Berlin - Nach dem Verbot der Hells Angels Berlin City durch die Senatsinnenverwaltung laufen die Polizeimaßnahmen im Vereinshaus weiter. Jetzt geht's ans Inventar und die Motorräder.

Hunderte Polizisten aus Berlin und Spezialkommandos aus anderen Bundesländern haben am Mittwochmorgen etwa 30 Wohnungen von Rockern sowie Vereinslokale der Hells Angels in Berlin durchsucht. Vorangegangen war ein Verbot der Hells Angels Berlin City durch die Senatsinnenverwaltung. Zunächst war nach Angaben der Polizei ein Vereinslokal durchsucht worden. Den Vereinsmitgliedern war die Verbotsverfügung ausgehändigt worden. Der für Mittwochmorgen geplante Einsatz war vorgezogen worden, nachdem möglicherweise aus Polizeikreisen Informationen darüber durchgesickert waren.

Geprüft wird jetzt intern, wer dafür verantwortlich sein könnte. In der Vergangenheit hatte es immer wieder solche Pannen gegeben. Ermittelt wird in solchen Fällen wegen des Verrats von Dienstgeheimnissen und der Strafvereitelung im Amt.

Großdurchsuchung bei Berliner Hells Angels

Großdurchsuchung bei Berliner Hells Angels

Bis zum Mittwochmittag soll das Inventar des Clubhauses in der Residenzstraße in Berlin sichergestellt werden. Dies betreffe auch einige Motorräder, sagte ein Polizeisprecher. Auch in den durchsuchten Wohnungen sowie den anderen Vereinsheimen in Reinickendorf und Wedding werde geprüft, ob es sich bei Motorrädern oder Inventar um zu beschlagnahmende Vereinsvermögen handelt.

Zuletzt gab es auch in Norddeutschland großangelegte Aktionen gegen Rocker. Rund 1200 Beamte durchsuchten in Kiel, Hannover und Hamburg Bordelle, Kneipen und Wohnungen. In der Nähe von Bottrop in Nordrhein-Westfalen war am Dienstag ein Mitglied der mit den Hells Angels konkurrierenden Bandidos erschossen worden.

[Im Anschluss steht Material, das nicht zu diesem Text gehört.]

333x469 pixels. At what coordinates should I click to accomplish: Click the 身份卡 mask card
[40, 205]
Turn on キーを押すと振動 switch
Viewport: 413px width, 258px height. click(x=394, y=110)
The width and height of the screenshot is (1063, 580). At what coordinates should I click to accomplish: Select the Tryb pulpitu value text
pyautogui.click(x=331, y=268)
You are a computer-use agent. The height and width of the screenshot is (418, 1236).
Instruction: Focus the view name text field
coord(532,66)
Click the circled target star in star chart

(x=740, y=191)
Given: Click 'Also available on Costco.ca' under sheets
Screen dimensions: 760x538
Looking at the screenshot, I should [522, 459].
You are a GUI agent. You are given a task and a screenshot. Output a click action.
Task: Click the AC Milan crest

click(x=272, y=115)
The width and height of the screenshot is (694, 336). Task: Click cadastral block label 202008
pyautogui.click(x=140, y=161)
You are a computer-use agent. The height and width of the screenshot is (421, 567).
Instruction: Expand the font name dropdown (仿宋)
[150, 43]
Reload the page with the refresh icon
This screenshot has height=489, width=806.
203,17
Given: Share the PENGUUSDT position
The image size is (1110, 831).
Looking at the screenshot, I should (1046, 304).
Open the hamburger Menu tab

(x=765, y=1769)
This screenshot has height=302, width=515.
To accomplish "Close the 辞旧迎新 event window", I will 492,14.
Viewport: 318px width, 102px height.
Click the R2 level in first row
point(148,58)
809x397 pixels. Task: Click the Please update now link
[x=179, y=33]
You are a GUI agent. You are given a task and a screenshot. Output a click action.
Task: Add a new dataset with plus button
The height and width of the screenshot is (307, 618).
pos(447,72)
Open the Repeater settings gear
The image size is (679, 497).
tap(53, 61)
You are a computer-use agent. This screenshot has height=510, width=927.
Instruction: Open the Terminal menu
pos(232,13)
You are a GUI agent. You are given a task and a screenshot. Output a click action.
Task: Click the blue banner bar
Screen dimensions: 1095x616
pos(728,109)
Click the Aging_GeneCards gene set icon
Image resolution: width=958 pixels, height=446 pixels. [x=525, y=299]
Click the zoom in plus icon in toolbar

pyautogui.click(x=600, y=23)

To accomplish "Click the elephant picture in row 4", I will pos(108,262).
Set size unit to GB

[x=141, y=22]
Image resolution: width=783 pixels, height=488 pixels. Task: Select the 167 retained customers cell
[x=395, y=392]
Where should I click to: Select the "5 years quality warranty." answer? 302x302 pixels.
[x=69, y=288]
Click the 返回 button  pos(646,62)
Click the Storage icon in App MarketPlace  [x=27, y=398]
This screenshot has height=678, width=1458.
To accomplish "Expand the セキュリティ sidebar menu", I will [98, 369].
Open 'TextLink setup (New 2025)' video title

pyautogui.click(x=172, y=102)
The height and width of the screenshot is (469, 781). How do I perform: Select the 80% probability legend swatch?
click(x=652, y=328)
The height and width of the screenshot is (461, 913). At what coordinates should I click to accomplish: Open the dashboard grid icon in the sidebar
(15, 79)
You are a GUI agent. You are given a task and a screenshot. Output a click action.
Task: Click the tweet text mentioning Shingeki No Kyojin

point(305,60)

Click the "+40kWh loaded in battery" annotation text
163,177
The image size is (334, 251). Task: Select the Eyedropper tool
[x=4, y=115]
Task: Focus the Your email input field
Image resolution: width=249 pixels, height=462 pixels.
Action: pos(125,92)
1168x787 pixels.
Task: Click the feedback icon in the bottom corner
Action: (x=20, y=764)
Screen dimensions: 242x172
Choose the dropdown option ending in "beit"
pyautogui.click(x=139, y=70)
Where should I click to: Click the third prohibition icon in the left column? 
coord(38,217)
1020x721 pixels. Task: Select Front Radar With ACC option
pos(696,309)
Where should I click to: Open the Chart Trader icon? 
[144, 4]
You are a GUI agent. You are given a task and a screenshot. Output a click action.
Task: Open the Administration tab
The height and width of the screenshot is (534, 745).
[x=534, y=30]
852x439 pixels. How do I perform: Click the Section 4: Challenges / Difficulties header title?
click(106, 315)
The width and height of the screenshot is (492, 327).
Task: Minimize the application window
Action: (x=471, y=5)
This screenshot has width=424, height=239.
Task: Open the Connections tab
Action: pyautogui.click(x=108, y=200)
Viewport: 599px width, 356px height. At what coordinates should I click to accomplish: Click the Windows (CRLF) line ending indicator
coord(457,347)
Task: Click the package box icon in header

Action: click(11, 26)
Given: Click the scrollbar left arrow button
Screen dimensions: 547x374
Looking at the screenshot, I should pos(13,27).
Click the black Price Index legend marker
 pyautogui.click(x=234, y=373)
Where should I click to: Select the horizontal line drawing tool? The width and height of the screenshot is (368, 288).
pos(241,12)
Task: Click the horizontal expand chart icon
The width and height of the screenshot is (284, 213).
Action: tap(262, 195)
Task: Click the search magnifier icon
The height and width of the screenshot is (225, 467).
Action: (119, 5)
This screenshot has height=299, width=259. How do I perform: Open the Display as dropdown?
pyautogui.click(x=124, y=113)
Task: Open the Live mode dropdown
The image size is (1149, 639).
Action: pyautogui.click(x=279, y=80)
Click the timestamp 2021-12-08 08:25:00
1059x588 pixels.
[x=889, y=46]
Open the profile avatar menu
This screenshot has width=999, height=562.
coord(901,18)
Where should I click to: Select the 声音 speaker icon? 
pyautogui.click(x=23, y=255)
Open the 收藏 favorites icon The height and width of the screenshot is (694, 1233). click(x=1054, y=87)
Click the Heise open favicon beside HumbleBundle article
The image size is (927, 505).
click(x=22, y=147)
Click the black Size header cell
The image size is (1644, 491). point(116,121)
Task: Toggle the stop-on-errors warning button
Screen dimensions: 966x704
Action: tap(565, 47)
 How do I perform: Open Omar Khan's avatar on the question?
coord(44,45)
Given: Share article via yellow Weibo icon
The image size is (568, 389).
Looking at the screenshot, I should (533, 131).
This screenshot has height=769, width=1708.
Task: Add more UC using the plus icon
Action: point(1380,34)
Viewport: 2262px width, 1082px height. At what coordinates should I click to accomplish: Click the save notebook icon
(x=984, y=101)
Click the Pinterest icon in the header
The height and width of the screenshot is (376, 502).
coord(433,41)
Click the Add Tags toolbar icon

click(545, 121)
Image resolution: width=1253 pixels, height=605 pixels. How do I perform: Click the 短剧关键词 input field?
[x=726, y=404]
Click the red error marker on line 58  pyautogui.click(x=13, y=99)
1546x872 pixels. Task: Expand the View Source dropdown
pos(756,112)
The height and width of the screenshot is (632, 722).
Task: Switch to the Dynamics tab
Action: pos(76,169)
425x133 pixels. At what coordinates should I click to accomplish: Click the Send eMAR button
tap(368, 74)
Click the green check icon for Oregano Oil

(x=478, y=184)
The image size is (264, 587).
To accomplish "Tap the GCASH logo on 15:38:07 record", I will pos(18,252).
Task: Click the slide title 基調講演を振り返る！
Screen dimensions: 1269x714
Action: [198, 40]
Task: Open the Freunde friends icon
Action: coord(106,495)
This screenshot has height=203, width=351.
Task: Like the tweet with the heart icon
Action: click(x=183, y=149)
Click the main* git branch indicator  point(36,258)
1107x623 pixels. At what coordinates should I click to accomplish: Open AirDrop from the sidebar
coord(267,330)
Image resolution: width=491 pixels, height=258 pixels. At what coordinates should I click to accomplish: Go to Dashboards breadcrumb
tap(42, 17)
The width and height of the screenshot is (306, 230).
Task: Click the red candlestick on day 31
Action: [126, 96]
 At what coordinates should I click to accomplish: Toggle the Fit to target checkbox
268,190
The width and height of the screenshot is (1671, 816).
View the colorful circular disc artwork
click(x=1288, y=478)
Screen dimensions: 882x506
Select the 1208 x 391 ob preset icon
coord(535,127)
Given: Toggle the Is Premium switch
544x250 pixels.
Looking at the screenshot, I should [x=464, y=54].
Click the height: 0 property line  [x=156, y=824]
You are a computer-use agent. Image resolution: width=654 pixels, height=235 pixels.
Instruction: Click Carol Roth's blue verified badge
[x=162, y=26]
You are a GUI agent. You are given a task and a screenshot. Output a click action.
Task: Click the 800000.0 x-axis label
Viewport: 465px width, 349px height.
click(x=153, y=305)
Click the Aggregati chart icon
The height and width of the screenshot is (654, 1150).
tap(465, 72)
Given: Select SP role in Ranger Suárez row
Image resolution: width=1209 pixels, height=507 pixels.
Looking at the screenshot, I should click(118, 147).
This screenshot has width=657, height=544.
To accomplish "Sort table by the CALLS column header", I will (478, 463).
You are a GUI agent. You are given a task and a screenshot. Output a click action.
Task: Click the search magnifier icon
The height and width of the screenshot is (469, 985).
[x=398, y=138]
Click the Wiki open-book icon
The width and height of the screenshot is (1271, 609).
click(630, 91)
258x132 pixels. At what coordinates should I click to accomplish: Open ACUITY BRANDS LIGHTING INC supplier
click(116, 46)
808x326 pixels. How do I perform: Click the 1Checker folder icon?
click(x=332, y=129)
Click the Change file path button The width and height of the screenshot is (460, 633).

Am Dienstag waren mehrere Untergruppen der Berliner Bandidos zu den eigentlich mit ihnen verfeindeten Hells Angels übergetreten. Später wurde bekannt, dass sich auch bei den Hells Angels führende Gruppen auflösen wollten oder bereits aufgelöst haben. In der Vergangenheit waren Rocker-Gruppen immer wieder übergewechselt, in der Folge kam es zu weiteren gewalttätigen Auseinandersetzungen.